#### Aim of the task:
Determine the number of lines in the following entries that hold the word "will". Give only that number.

#### Data shown:

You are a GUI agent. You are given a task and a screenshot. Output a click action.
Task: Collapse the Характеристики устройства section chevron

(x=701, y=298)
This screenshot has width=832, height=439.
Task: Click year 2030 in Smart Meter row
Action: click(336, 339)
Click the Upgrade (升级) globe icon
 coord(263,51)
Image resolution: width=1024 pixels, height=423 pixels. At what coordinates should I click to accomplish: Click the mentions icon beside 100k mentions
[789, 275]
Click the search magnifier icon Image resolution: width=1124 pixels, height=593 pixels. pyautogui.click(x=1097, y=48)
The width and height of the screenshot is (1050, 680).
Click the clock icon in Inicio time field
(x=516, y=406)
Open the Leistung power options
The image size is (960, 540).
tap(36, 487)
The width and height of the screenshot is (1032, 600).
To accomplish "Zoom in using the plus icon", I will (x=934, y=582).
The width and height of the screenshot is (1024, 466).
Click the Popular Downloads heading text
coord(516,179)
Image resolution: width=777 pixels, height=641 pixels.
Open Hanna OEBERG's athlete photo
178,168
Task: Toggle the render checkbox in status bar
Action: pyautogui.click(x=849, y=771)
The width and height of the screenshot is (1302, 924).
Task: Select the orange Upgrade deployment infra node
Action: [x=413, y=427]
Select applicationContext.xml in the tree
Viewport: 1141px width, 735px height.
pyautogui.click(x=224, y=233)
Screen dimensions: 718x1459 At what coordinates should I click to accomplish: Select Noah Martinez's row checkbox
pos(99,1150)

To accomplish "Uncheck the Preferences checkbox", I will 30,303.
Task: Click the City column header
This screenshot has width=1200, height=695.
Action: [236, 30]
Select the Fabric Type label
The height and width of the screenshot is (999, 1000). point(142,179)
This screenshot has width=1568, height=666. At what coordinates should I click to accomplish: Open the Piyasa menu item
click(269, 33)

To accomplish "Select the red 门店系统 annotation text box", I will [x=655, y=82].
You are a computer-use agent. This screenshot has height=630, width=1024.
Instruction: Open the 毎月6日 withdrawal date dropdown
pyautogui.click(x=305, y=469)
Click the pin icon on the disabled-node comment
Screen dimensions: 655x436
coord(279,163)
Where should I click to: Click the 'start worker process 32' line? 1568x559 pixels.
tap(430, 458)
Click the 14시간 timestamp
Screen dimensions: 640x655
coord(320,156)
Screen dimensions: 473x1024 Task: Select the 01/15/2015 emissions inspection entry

#### Solution for this exercise:
3